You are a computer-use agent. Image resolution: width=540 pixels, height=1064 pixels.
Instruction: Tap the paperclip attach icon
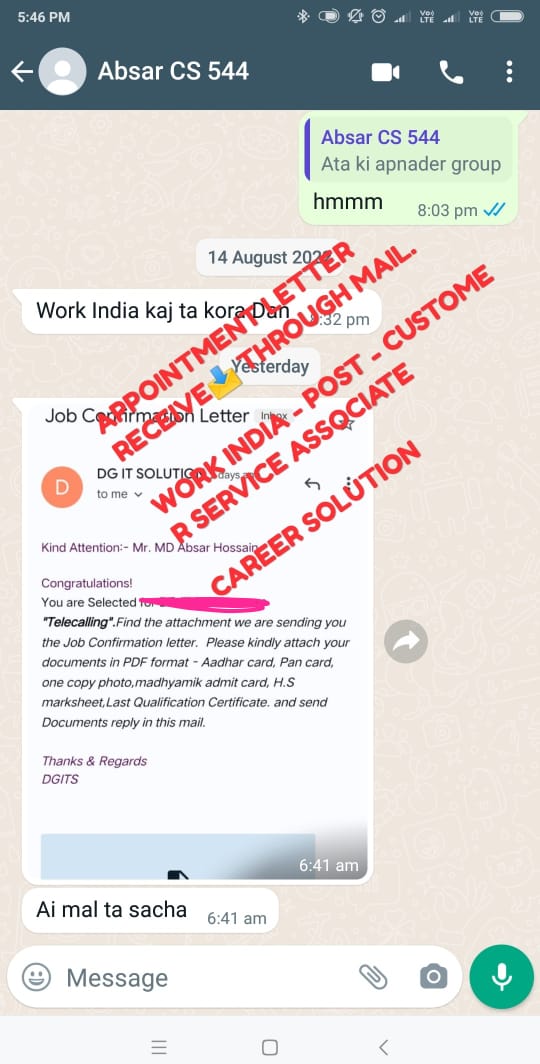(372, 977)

++++++

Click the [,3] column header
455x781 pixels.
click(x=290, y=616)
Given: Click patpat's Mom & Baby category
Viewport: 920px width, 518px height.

++++++

> **TASK STATEMENT**
Look above for the line with "Given: Click patpat's Mom & Baby category" and the line with "Viewport: 920px width, 518px height.". Write out those two lines and all the lines between them, exactly, and no others.

> **SOLUTION TO THIS PROBLEM**
Given: Click patpat's Mom & Baby category
Viewport: 920px width, 518px height.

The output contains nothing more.